What can be said about this album that isn’t completely apparent? Not much. While we don’t like to bang the same drum over and over again it seems that we must. I get that simple can be good and that less is more, but there’s a way of doing that without such a miserable failure. It’s hard to believe that any designer would produce something like this even at the behest of an

artist or label. I would likely leave a job before putting allowing this to be released. There are millions of artists in the world and a million of them are more capable than I am, and avaiable to work. It’s hard not to get hung up on that. Albums don’t have to be flashy or crazy artistic, but they do need to have intelligent descision making. Again we’re presented with a perfectly good photo, it’s not amazing but it’s definitely good. So why, oh why choose some basic and boring type to accompany it.

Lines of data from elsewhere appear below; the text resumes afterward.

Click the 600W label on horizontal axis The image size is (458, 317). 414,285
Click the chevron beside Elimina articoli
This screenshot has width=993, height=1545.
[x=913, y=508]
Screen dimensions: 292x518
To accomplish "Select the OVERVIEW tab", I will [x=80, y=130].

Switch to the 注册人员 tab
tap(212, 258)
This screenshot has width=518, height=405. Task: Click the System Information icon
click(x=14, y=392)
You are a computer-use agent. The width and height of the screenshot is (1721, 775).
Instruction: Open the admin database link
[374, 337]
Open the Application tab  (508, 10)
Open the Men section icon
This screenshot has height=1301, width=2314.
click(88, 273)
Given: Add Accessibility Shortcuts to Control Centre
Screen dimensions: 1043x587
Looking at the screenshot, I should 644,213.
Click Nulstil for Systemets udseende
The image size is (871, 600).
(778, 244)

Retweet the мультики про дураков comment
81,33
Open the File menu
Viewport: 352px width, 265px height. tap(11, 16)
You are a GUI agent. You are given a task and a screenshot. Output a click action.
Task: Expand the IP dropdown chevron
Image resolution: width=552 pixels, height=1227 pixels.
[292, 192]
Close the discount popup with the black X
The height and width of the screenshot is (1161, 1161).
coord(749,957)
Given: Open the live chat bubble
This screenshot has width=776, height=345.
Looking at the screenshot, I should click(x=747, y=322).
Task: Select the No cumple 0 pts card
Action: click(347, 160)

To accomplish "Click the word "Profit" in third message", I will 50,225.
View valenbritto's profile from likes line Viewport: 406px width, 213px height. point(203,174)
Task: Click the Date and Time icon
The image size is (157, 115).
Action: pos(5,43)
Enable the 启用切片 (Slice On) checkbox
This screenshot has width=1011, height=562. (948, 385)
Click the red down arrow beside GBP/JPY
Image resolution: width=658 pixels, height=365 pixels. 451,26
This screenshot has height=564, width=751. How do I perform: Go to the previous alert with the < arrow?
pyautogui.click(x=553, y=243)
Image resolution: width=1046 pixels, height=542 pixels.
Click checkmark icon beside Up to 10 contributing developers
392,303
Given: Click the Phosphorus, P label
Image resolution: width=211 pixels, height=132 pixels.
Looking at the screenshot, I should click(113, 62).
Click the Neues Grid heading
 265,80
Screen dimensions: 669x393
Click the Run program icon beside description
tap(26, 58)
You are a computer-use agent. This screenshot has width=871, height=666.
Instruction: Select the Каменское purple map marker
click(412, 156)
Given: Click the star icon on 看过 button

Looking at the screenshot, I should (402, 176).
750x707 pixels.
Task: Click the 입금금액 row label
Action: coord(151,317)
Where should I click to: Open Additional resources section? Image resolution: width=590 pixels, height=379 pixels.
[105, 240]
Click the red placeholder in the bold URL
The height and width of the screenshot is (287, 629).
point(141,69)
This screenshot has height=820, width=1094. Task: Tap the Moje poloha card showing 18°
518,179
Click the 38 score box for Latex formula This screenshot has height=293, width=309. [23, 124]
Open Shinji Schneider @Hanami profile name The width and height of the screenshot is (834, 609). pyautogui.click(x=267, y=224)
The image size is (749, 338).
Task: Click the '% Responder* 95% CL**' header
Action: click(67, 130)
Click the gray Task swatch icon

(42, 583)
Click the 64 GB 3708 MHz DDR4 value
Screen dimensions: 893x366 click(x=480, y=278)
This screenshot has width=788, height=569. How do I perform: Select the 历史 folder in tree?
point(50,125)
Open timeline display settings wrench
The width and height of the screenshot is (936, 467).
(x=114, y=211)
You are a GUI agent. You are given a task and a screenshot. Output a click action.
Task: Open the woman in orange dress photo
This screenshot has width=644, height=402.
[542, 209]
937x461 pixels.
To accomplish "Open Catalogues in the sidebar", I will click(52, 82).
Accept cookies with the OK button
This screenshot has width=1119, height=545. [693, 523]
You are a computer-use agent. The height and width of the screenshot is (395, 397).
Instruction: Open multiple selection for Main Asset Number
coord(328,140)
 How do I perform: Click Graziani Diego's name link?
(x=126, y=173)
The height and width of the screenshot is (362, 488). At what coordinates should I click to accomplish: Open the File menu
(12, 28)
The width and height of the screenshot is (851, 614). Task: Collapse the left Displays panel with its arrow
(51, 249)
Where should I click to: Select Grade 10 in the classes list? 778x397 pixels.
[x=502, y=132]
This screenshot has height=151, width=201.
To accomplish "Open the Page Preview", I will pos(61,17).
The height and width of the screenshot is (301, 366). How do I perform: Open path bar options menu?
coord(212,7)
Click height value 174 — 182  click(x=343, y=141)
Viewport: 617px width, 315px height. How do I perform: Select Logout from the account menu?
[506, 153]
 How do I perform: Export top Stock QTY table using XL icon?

If you’re going to choose a shit font choose not to put it on there at all. I know, I know, “But Porter, Empress Of is outlined, they tried there.” Nope, nope, nope. Yes, but nope. I get it, there’s personal reasons and perhaps even business reasons for why art gets made, but the amount of effort it takes to do something, anything more than what they’ve done here would take at most 4 hours. The second example took me 15 mintues trying to find the type I wanted. See now how nice lines are created that weren’t there before, more emphasis is put on the artist but not so much that the title and name are destroyed? 15 minutes. Just saying.

DIRTY SPRITE 2

Future

Released: 2015

The question anyone who isn’t a designer asks (and some who are) is, “Does it matter?” The honest answer is yes and no, but ultimately no. Some designers at some time or another in their career has purposely made something terrible as well as something good only to have the client choose the terrible one. And that’s the trick, trying to figure

out exactly what your client likes and commercializing it.

For the most part this album conveys that idea very well. It’s a very cool picture. Very cool, but that’s about it, that is the extent of composition here. The name and title of the album are presented in a way that’s unnecssary, unless they’re going for a subtle nod that Future himself is a dirty sprite, in which case, it’s a lazy attempt at it. It looks more like Holi (the festival of color) than dirty anything. I’m not entirely sure

why they’re trying to make everything subtle. In doing so the face in the ink drop could easily be overlooked, though that’s partly due to the hypnotic nature of the ink drop; it has so many curls twists and turns that it’s nearly imposible to see anything in there.

Typically the ink drop is overlayed on the face or the balance of imposed images shouldn’t be so rubbishy. If it’s about the ink drop, let it be about the ink drop.


That’s the thing though, isn’t it? There’s so much going on here that was intentional but not necessarily intelligent. It’s definitely possible the client liked the look and the designer decided that instead of making waves to just go with it (Lord knows I’ve done it, but most of what I have created isn’t done so on a world wide scale). At some point it’s important to do a test print and make the client look at it long and hard, maybe take it home and sleep on it. While it’s their name on the packaging, it’s yours too. This isn’t bad album art, it isn’t well executed either.